В комендатуре нас продержали добрых два часа, а то и более. Потом опять водворили на пароход и оставили там на ночь, воспретив выходить даже на пристань. Три часовых заняли посты у сходней. Поляк опять стоял тут. Не чувствуя низости своего начальства, он опять хамил и даже нацеливался в тех, кто свешивался за борт. – Ну и мерзавец! – возмущались пленники. – Уж пусть бы безобразничали немцы, было бы не так досадно: дрались с нами, наши враги. А этот ведь поляк! Брат по крови! Эх ты, растуды тебя славянская идея, – стоило ли сражаться во имя твое.
Утром снова мытарство через керченскую бухту в комендатуру. На этот раз все выяснилось.
Весь сыр-бор загорелся из-за «астраханцев». Узнав от капитана, что на пароходе имеется худо ли, хорошо ли организованная офицерская группа, немцы всполошились. Они боялись добровольцев, которые уже хозяйничали по ту сторону залива. Название «Астраханская армия», в которую ехала организованная группа, для керченских немецких властей пока еще не говорило ничего, так как они не совсем хорошо знали затеи Краснова и своего высшего командования.
Снеслись по радио с Киевом, с Тифлисом и, быть может, с Новочеркасском, узнали, что за Астраханская армия, после чего разрешили всем следовать дальше. Оружия, однако, не вернули. Не вернули к себе и нашего доброго расположения, о чем немцы, наверно, мало сожалели. Беспричинный арест, унизительные прогулки по городу под конвоем, придирки поляка, наряженного в прусскую фуражку, – все это оставило после себя скверный осадок.
– Готовят мстителей! – злобствовал нищий вояка.
Богатый отставной полковник, напротив, призывал на их головы благословение, довольный, что они не реквизировали его товара.
Мы продолжали путь.
В Бердянске новая немецкая штука. С каждого пассажира потребовали по 50 копеек за разрешение сойти на берег за покупкой провизии.
А в Мариуполе, когда пароход уже поднял сходни, какая-то баба истерично вопила по нашему адресу и грозила кулаками с пустынной пристани:
– Поганое офицерьё! Сичас ваша взяла, но думаете надолго? Скоро конец вашему царству, кровопийцы… В море вас всех перетопим, ироды иродовские, анафемы анафемские.
Под аккомпанемент этого сквернословия, извергаемого Фурией, мы направились к Таганрогу.
III. Столица вольной Кубани
В Екатеринодаре, в столице, рожденной после Февральской революции Вольной Кубани, кипела жизнь как никогда.
Полтора месяца тому назад Добровольческая армия очистила город от большевистских войск и сделала его своим временным центром.

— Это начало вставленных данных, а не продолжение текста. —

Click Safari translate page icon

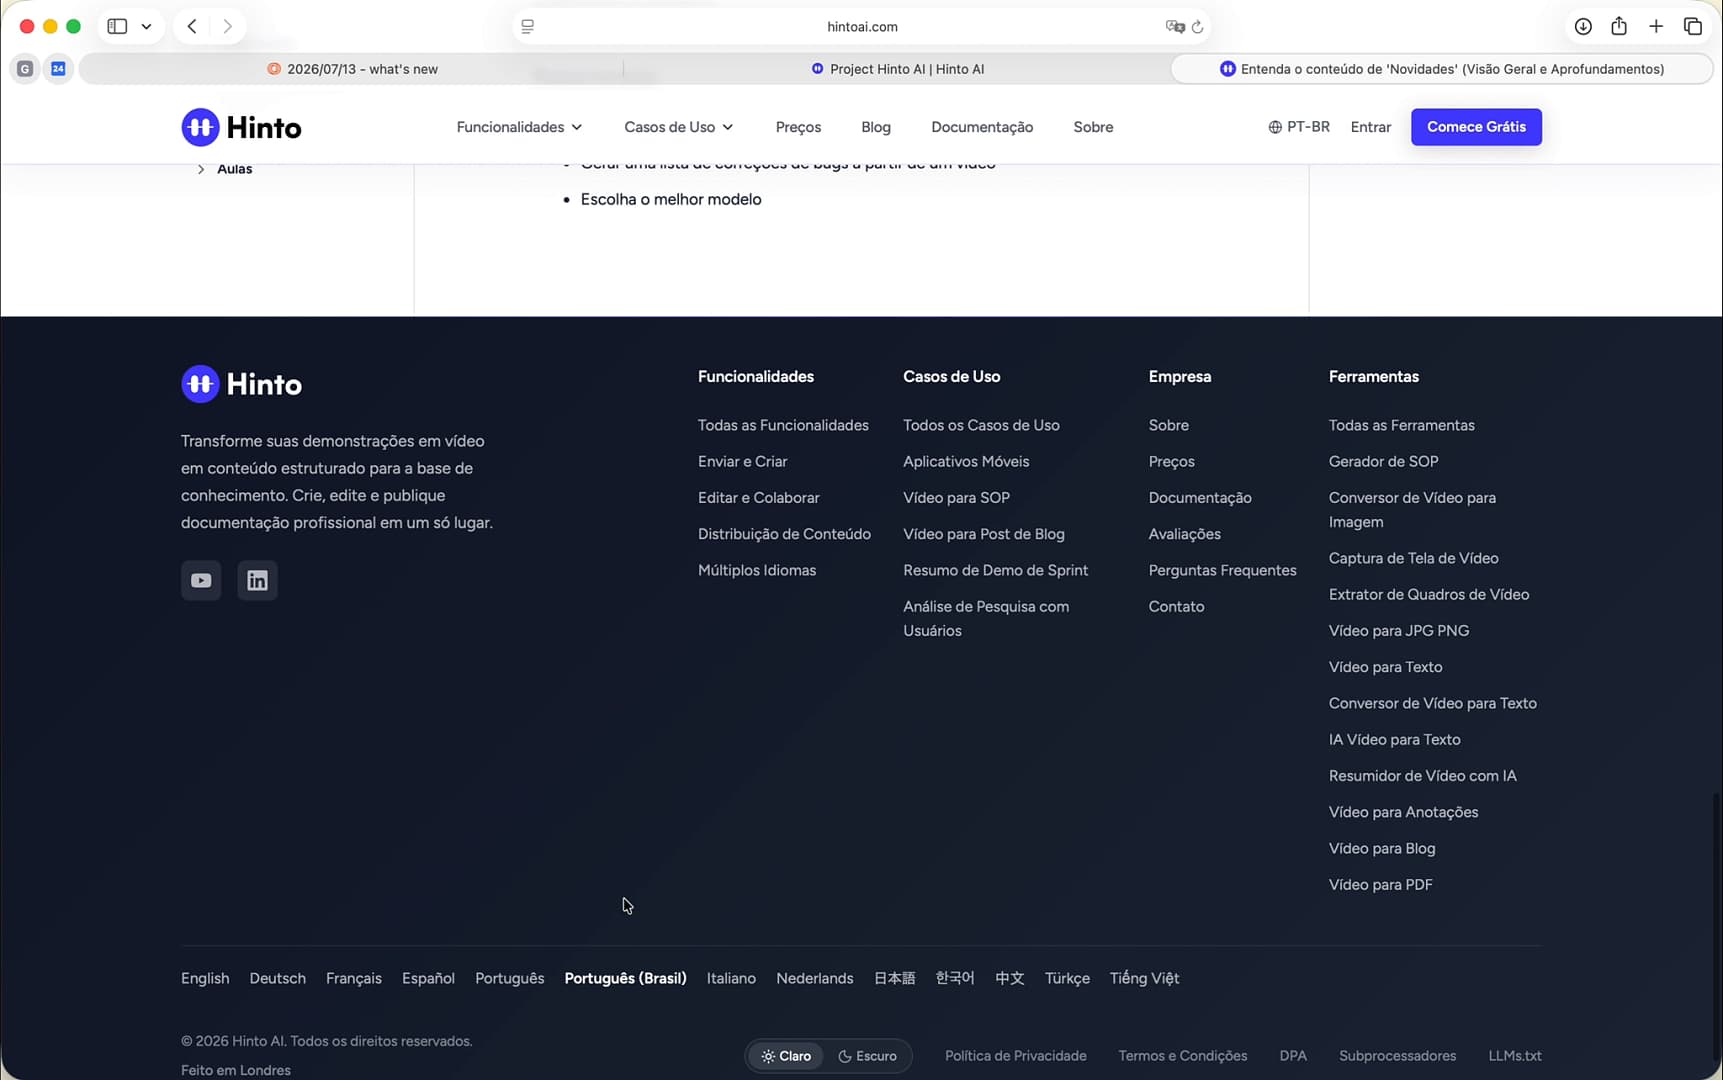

Притиснутые к стенке в период полугодового властвования большевиков, сытые буржуазные слои населения снова начинали расцветать в лучах блеснувшего для них старого режима. Равным образом, весь громадный тыл маленькой армии Деникина, соскучившийся по городской жизни в период скитания по задонским степям и теперь обосновавшийся в жизнерадостном городе, спешил вознаградить себя с лихвою за старое, за новое, за три года вперед.

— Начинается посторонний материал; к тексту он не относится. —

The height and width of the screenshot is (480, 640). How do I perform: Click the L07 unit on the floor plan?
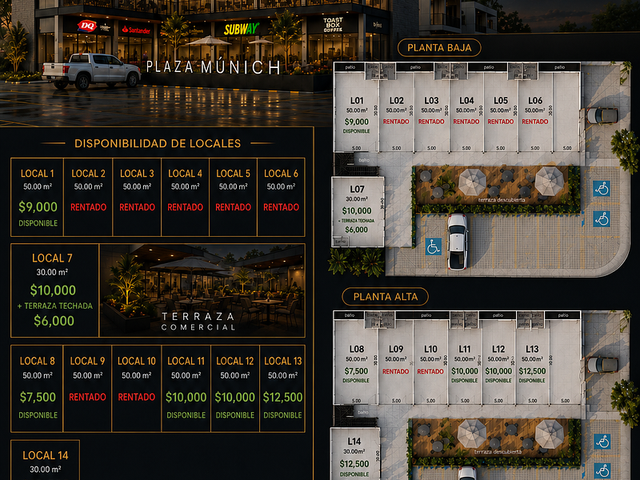pyautogui.click(x=358, y=212)
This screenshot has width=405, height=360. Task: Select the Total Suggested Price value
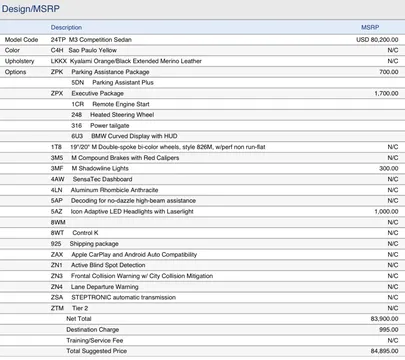tap(384, 351)
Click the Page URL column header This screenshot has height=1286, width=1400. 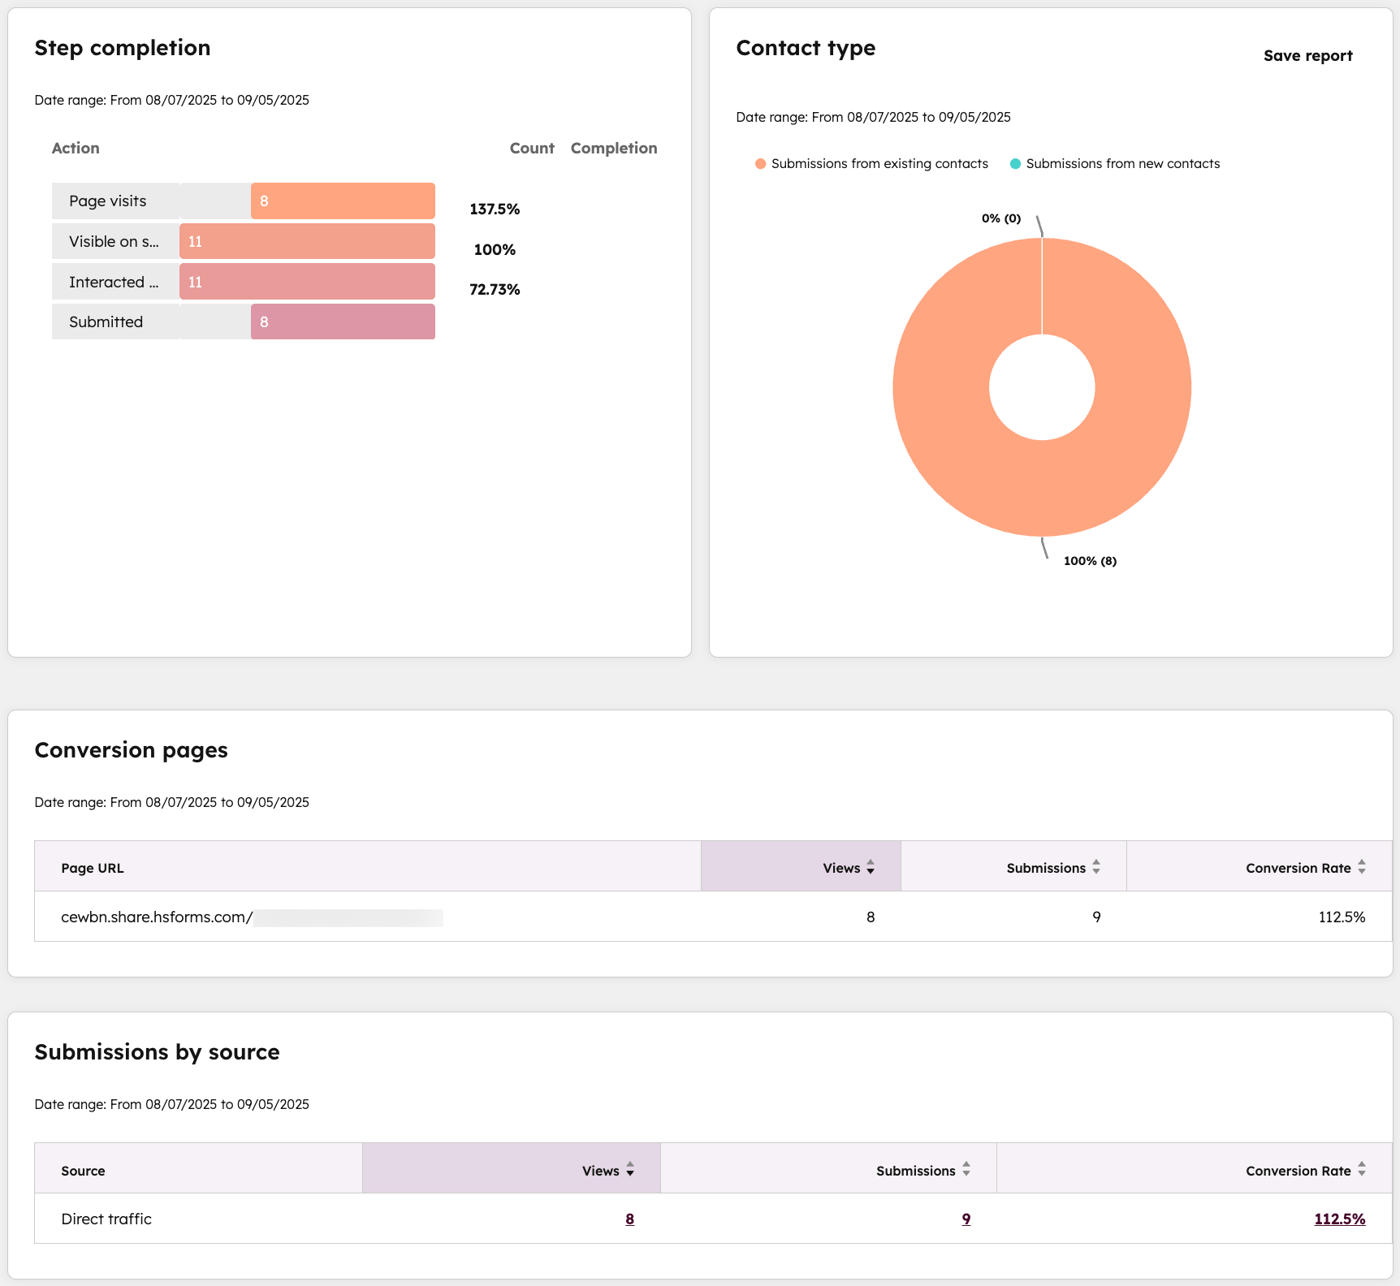click(x=91, y=867)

Бесчисленные обломки старого режима, – генералы, гвардейские офицеры, всевозможные администраторы, – выражаясь древнерусским языком, всяких чинов люди, – хлынули сюда волной из Закавказья, гетманской Украины и других мест, проведав, что тут может быть пожива. Территория деникинского государства пока еще ограничивалась частью Кубани (в южной ее половине еще хозяйничали большевики) и крошечной Черноморской губернией, тоже не в полном объеме. Но всякий «бывший человек» рассчитывал здесь на то же благополучие, какое имел в старой России.
Когда я прибыл в Екатеринодар в середине сентября[12], меня просто ошарашила здешняя политическая атмосфера, особенно после Закавказья.
В меньшевистской Грузии, где жизнь хотя и напоминала сплошной карнавал, где царила самая разнузданная спекуляция и где торгаши купались как сыр в масле, слово «свобода» все-таки склонялось во всех падежах и носилось, как дух божий, над бездной. В Тифлисе глаз присмотрелся и к красным флагам, и к портретам Маркса, с которыми оборванные, голодные грузинские добровольцы и милиционеры беспрерывно манифестировали, в сопровождении разнаряженных буржуазных зевак, мимо шумных ресторанов и роскошных магазинов. Там лились красивые речи с балконов, с автомобилей, с тумб, и разные Чхенкели, Гегечкори, Жордании упивались до самозабвения пышными фразами о счастии человечества под знаменем меньшевизма.